Mapping unit circle in $\mathbb{R}^2$ to a number in $\mathbb{R}$ is not one-to-one Let $C:=\{\vec{x}\in \mathbb{R}^2:\lVert \vec{x} \rVert=1\}$. Show that a continuous function $f:C\to S\subset\mathbb{R}$ is not one-to-one.

My approach:

Let $f(\vec{x})\in [a,b]$. Let $g:\mathbb{R}\to\mathbb{R}$ be defined as $g(x)=x^2$. Then $g$ is continuous. $(g\circ f)(\vec{x})=[f(\vec{x})]^2\in [a^2, b^2]$. By the Intermediate Value Theorem, $\forall z\in[a^2,b^2],\exists c\in [a,b]$ such that $g(c)=z\implies z = [f(\vec{x_0})]^2=c^2\implies \pm f(\vec{x_0})=c\implies \pm \vec{x}_0 \in f^{-1}(c)\cap C$.
Of course this proof is flawed. I'm not even utilizing the fact that $\vec{x_0}\in C$, so this can apply to any function... Would appreciate some help with this proof.
 A: The result holds in more generality,called the Borsuk-Ulam Theorem
A: Here is a basic argument. With $f$ being a continuous function from a compact connected set $C$ to $\Bbb R$, its image is a finite closed interval $[a,b]$ for some $a,b\in\Bbb R$ with $a\leq b$. Since a constant function on $C$ is not injective, the interval is not reduced to a point: $a\neq b$. There are distinct points $x_a,x_b\in C$ with $f(x_a)=a$ and $f(x_b)=b$. The points $x_a,x_b$, like any pair of distinct points on $C$, delimit two different arcs of the circle (with only those two points as their intersection). The intermediate value theorem can be applied to each arc separately, producing for each a point$~x$ in the interior of the arc with $f(x)=\frac{a+b}2$. This gives two distinct points of $C$ with the same image under$~f$, proving that $f$ is not injective. 

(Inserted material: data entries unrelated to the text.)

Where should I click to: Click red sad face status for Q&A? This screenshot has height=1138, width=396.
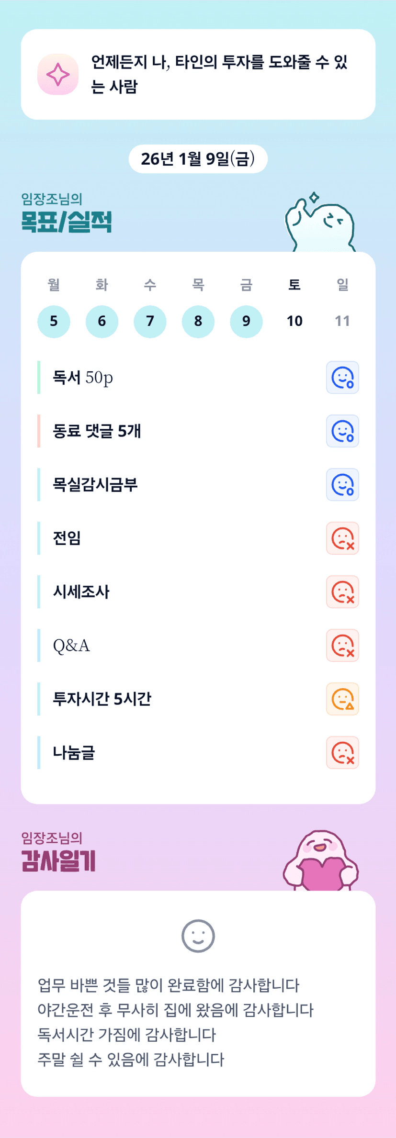click(x=342, y=646)
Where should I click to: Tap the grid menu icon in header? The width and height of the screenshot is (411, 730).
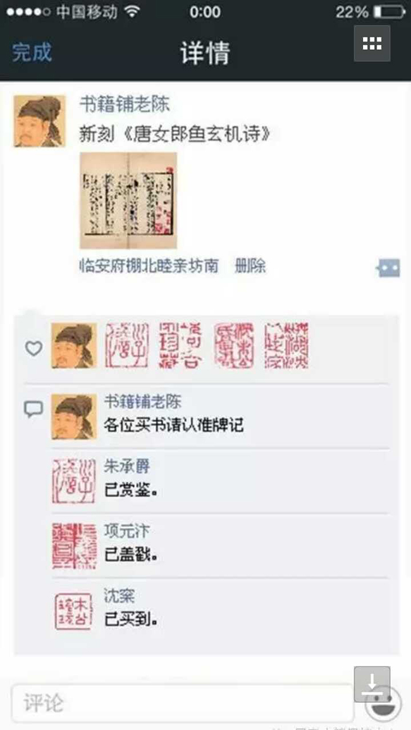tap(372, 44)
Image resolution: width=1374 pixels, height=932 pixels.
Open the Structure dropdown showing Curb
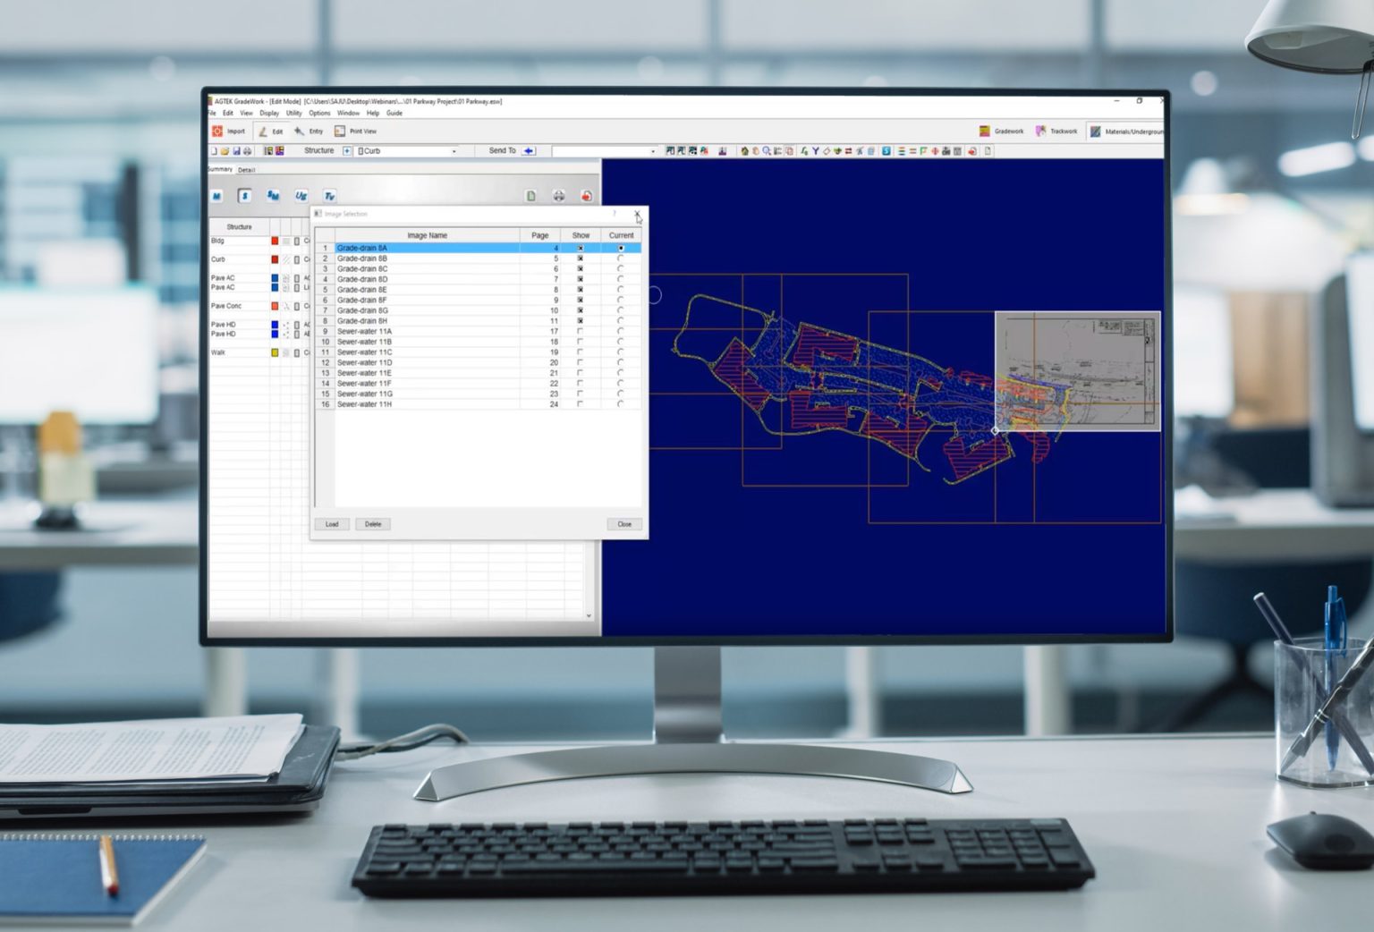tap(454, 151)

A: Suppose $f$ is injective, and without loss of generality, assume $0 \in f(S^1)^\circ$. The set $A=S^1 \setminus f^{-1}(\{0\})$ is connected, but $f(A)$ is not, hence $f$ is not continuous.
Another approach:
Let $x_0 = \min f(S^1), x_1 = \max f(S^1)$. Let $f(s_0) = x_0, f(s_1) = x_1$.
There are two paths (that are disjoint except for the start and end) joining $s_0, s_1$, call them $\gamma_0, \gamma_1$. Then
$f(\gamma_0((0,1))) = (x_0,x_1), f(\gamma_1((0,1))) = (x_0,x_1)$, hence
for any $x^* \in (x_0,x_1)$ there are points $t_0, t_1$ such that
$f(\gamma_0(t_0)) = x^* = f(\gamma_1(t_1))$. Since $\gamma_0(t_0) \neq \gamma_1(t_1)$ this contradicts injectivity.